Emsal Mahkeme Kararı İstanbul Bölge Adliye Mahkemesi 12. Hukuk Dairesi 2018/1542 E. 2019/1436 K. 21.11.2019 T.

Görüntülediğiniz mahkeme kararı kesinleşmiş bir karardır.

T.C.
İSTANBUL
BÖLGE ADLİYE MAHKEMESİ
12. HUKUK DAİRESİ
DOSYA NO: 2018/1542
KARAR NO : 2019/1436
T Ü R K M İ L L E T İ A D I N A
İ S T İ N A F K A R A R I
İNCELENEN KARARIN
MAHKEMESİ: BAKIRKÖY 7. ASLİYE TİCARET MAHKEMESİ
TARİHİ: 05/04/2018
NUMARASI : 2016/292 E.- 2018/344 K.
ASIL DAVA : Tazminat (Ticari Satım Sözleşmesinden Kaynaklanan)
BİRLEŞEN DAVA : İtirazın İptali (Ticari Satım Sözleşmesinden Kaynaklanan)
İSTİNAF KARAR TARİHİ: 21/11/2019
Asıl ve birleşen davaların kısmen kabulune yönelik hükmün taraf vekillerince istinaf edilmesi üzerine düzenlenen rapor ve dosya kapsamı incelenip gereği görüşülüp düşünüldü.

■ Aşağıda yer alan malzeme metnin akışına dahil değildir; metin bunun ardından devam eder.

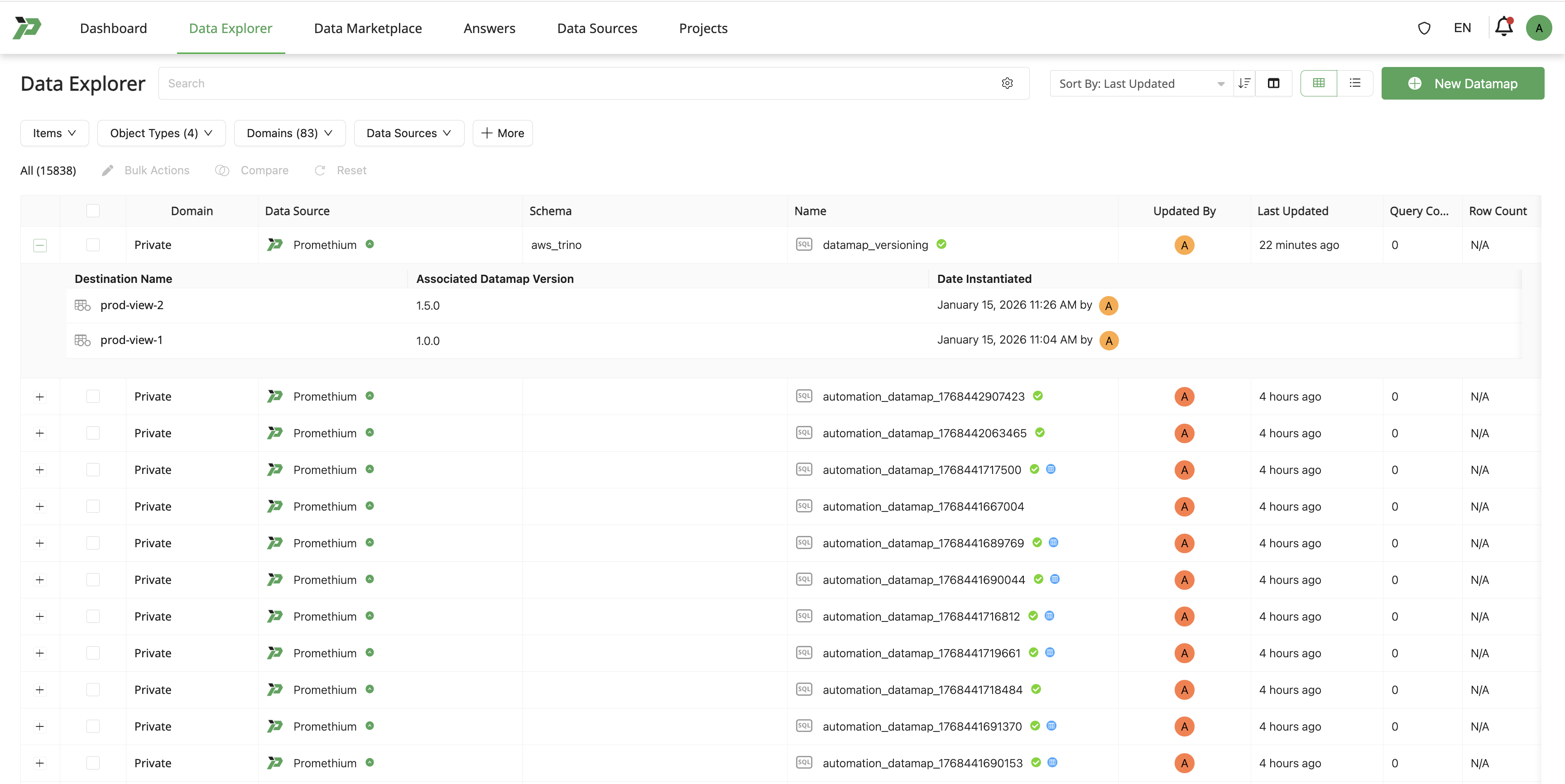Expand the automation_datamap_1768442063465 row
Screen dimensions: 1565x784
click(40, 433)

ASIL DAVA: Davacı vekili, müvekkilinin yurtdışında mukim …. firması ile dantel malzemeden oluşan ve püskül saçakları bulunan tanesi 3,75-euro bedelle 21.600 adet siyah renk , 18.000 adet beyaz renk ve 14.400 adet turuncu renk olmak üzere toplam 54.400 adet bayan hırkası üretimi için 21.12.2015 tarihinde anlaştığını, anlaşma gereği üretilecek malların 01.03.2015 tarihinde bu firmaya teslim edileceğini, müvekkilinin turuncu renk hırkalarda kullanılacak kumaşı dava dışı … firmasından, hırkaların saçak kısımlarına dikilmek üzere 17.600-metre püskülü ise 37.065,60-TL bedelle davalıdan satın aldığını, davalının söz konusu saçaklı şeritleri 04.02.2016-16.02.2016 tarihleri arasında peyder pay teslim ettiğini, müvekkilinin 09.02.2016 tarihinde … A.Ş.’ne ürünler üzerinde uygunluk denetlemesi yapması için başvurduğunu ve bu firmanın 16.02.2016 tarihinde incelemelerde bulunarak rapor düzenlediğini, raporda turuncu renkte üretilen bayan hırkalarının saçak kısımlarında maddesi(kanserojen) tespit edildiğini, durumun davalıya bildirildiğini, müvekkilinin 18.02.2016-22.02.2016 tarihleri arasında başka bir firmaya daha test yaptırdığını ve aynı yönde rapor düzenlendiğini, bu testler neticesinde davalının ayıplı ifasının ortaya çıktığını ve dava dışı … firmasının 14.400 adet turuncu renkteki dantel kumaş ve saçaklardan oluşan bayan hırkasını uluslaraarası yasal standartlara uymadığı gerekçesiyle 17.02.2016 tarihinde almaktan imtina ettiğini, bu ayıp nedeniyle müvekkilinin ciddi zarara uğradığını ve davalı adına 02.03.2016 tarihli zarar faturası düzenleyerek gönderdiğini, ancak davalının faturaya itiraz ettiğini, müvekkilinin 14.400 adet ürünü ihraç etme imkanını kaybettiğini, ürünlerin elinde kaldığını, ayrıca müvekkilinin ticari itibarının zedelendiğini ileri sürerek bilirkişi incelemesi sonucu belirlenecek meblağa göre fazlaya ilişkin hakları saklı kalmak kaydıyla şimdilik 20.000-TL maddi ve 20.000-TL manevi tazminatın dava tarihinden itibaren işleyecek yasal faiziyle davalıdan tahsiline karar verilmesini talep ve dava etmiştir. Davacı vekili 20.02.2018 tarihli ıslah dilekçesinde, raporda zarar tutarının KDV hariç hesaplandığını, KDV dahil edildiğinde bu tutarın 186.647,32-TL olduğunu bildirerek , maddi tazminata ilişkin talebini ıslah etmiştir.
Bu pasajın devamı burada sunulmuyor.